## [Work instruction]
Repeat all the data that appears below, keeping it exact.

──────

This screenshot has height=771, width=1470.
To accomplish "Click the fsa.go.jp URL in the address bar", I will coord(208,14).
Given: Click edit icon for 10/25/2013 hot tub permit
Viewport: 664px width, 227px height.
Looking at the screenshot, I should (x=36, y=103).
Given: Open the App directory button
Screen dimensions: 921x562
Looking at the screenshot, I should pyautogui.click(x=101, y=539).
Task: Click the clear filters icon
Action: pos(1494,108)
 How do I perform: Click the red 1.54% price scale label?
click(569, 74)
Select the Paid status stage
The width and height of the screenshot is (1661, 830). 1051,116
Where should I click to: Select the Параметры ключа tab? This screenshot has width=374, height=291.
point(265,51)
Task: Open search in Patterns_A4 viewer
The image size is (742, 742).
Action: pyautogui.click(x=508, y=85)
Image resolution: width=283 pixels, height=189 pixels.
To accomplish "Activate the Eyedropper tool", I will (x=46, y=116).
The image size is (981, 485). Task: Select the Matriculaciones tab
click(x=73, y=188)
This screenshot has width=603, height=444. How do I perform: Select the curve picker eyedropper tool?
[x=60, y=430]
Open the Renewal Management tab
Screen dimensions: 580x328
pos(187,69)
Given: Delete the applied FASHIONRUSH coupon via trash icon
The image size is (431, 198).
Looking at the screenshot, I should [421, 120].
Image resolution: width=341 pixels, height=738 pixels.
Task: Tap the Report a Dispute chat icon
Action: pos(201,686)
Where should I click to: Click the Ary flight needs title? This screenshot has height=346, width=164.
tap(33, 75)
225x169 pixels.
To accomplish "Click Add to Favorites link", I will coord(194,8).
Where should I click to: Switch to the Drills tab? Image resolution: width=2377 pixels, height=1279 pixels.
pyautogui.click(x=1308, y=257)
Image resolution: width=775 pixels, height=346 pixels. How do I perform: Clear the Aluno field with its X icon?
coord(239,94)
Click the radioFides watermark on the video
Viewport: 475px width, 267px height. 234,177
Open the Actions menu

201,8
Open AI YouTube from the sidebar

──────

## [Response to this exercise]
This screenshot has height=771, width=1470.
To accomplish "Click the fsa.go.jp URL in the address bar", I will coord(208,14).
Given: Click edit icon for 10/25/2013 hot tub permit
Viewport: 664px width, 227px height.
Looking at the screenshot, I should (x=36, y=103).
Given: Open the App directory button
Screen dimensions: 921x562
Looking at the screenshot, I should pyautogui.click(x=101, y=539).
Task: Click the clear filters icon
Action: pos(1494,108)
 How do I perform: Click the red 1.54% price scale label?
click(569, 74)
Select the Paid status stage
The width and height of the screenshot is (1661, 830). 1051,116
Where should I click to: Select the Параметры ключа tab? This screenshot has width=374, height=291.
point(265,51)
Task: Open search in Patterns_A4 viewer
The image size is (742, 742).
Action: pyautogui.click(x=508, y=85)
Image resolution: width=283 pixels, height=189 pixels.
To accomplish "Activate the Eyedropper tool", I will (x=46, y=116).
The image size is (981, 485). Task: Select the Matriculaciones tab
click(x=73, y=188)
This screenshot has width=603, height=444. How do I perform: Select the curve picker eyedropper tool?
[x=60, y=430]
Open the Renewal Management tab
Screen dimensions: 580x328
pos(187,69)
Given: Delete the applied FASHIONRUSH coupon via trash icon
The image size is (431, 198).
Looking at the screenshot, I should [421, 120].
Image resolution: width=341 pixels, height=738 pixels.
Task: Tap the Report a Dispute chat icon
Action: pos(201,686)
Where should I click to: Click the Ary flight needs title? This screenshot has height=346, width=164.
tap(33, 75)
225x169 pixels.
To accomplish "Click Add to Favorites link", I will coord(194,8).
Where should I click to: Switch to the Drills tab? Image resolution: width=2377 pixels, height=1279 pixels.
pyautogui.click(x=1308, y=257)
Image resolution: width=775 pixels, height=346 pixels. How do I perform: Clear the Aluno field with its X icon?
coord(239,94)
Click the radioFides watermark on the video
Viewport: 475px width, 267px height. 234,177
Open the Actions menu

201,8
Open AI YouTube from the sidebar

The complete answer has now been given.